BEGIN DATA EXTRACTS

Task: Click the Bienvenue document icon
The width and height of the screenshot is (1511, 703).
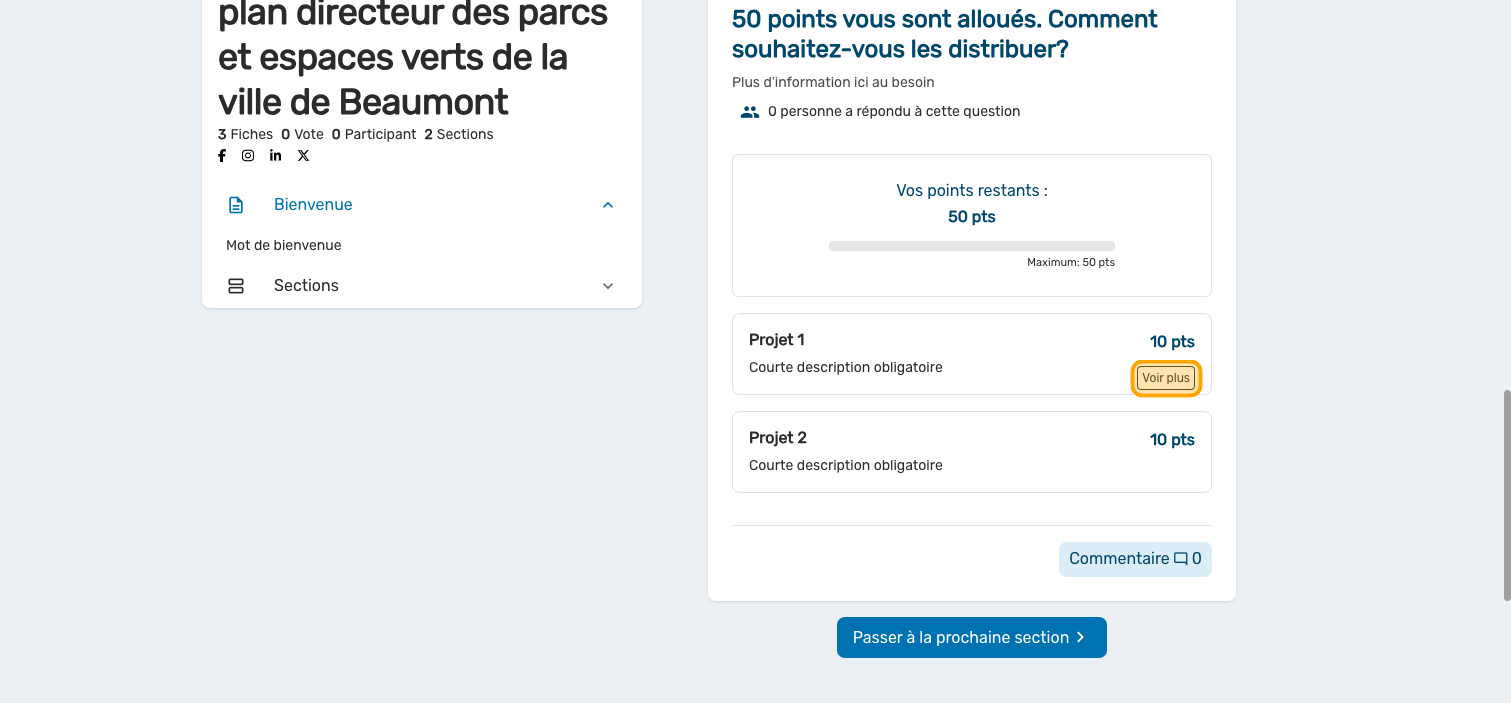Action: coord(236,205)

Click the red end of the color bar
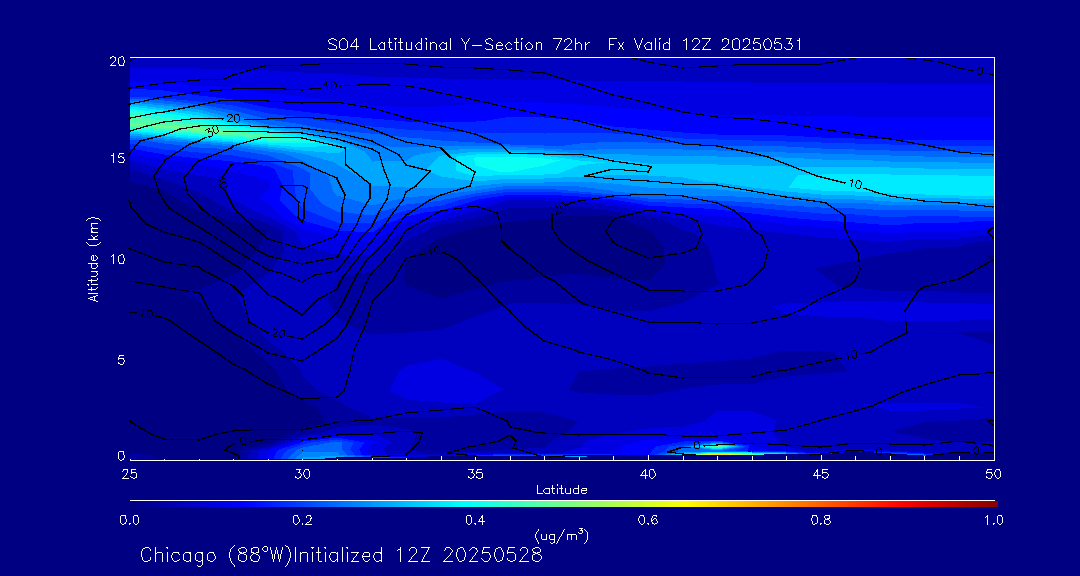tap(990, 502)
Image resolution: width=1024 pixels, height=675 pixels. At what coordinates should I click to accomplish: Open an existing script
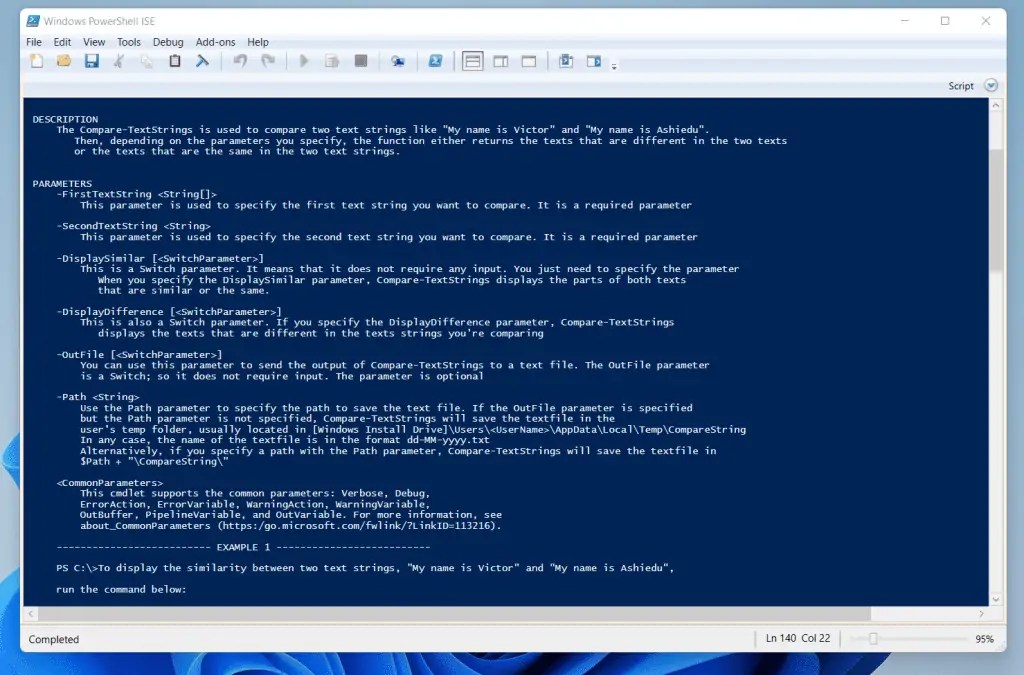coord(64,61)
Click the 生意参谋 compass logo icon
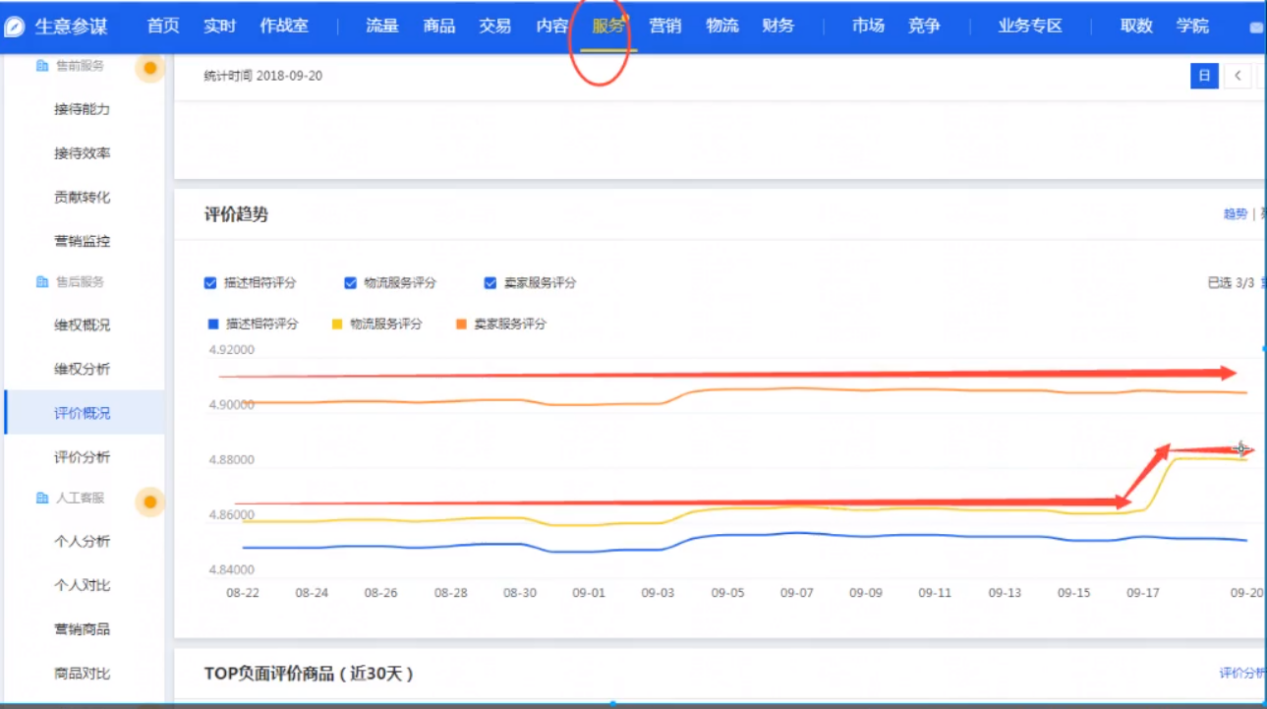Viewport: 1267px width, 709px height. (15, 27)
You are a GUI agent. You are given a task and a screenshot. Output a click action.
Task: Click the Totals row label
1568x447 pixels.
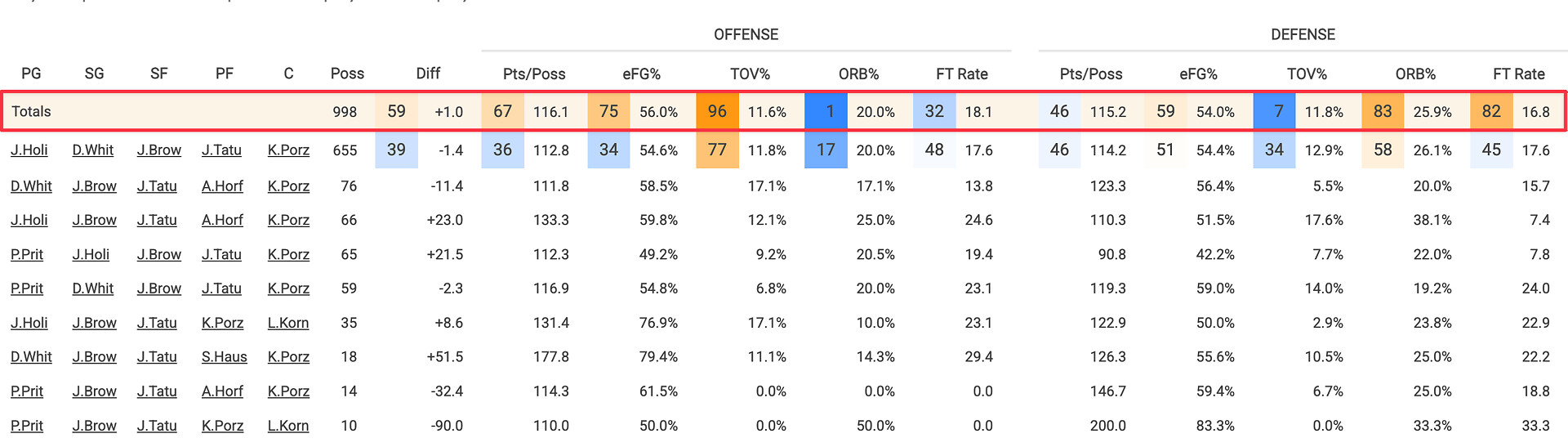[32, 111]
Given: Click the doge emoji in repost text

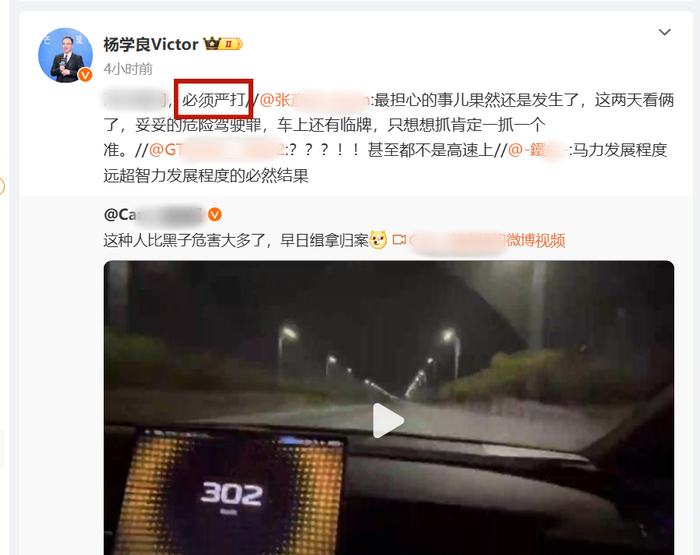Looking at the screenshot, I should [378, 240].
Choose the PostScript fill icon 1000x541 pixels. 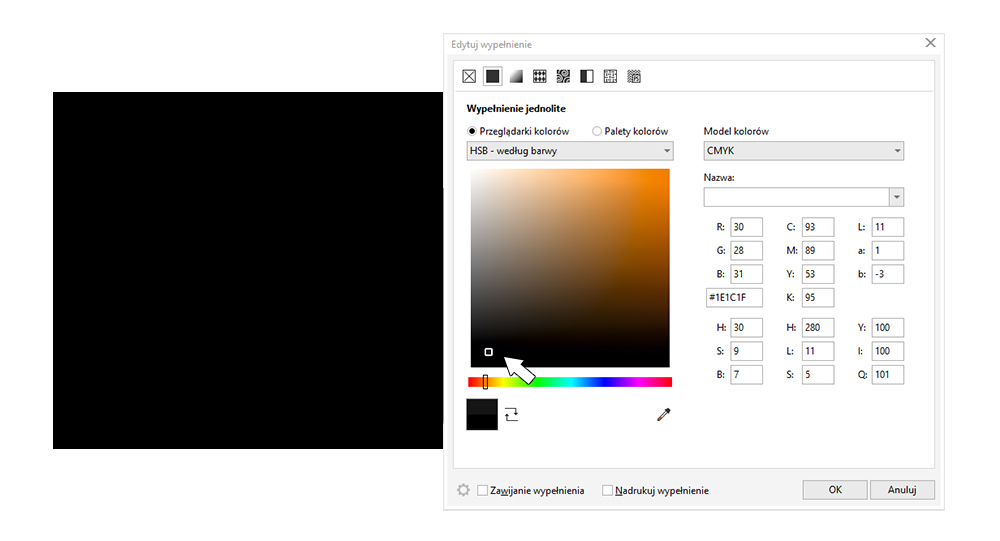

END DATA EXTRACTS

- WHAT THIS TASK INVOLVES
When you reach the line containing "Image resolution: width=1024" in the entries above, begin restating word for word, and stop once the line containing "Task: Click the Totals row label" has been given. Omit the pictures.

- COMPLETED TASK
Image resolution: width=1024 pixels, height=675 pixels. At what coordinates should I click to accomplish: Open an existing script
coord(64,61)
Click the 生意参谋 compass logo icon
Viewport: 1267px width, 709px height. (15, 27)
You are a GUI agent. You are given a task and a screenshot. Output a click action.
Task: Click the Totals row label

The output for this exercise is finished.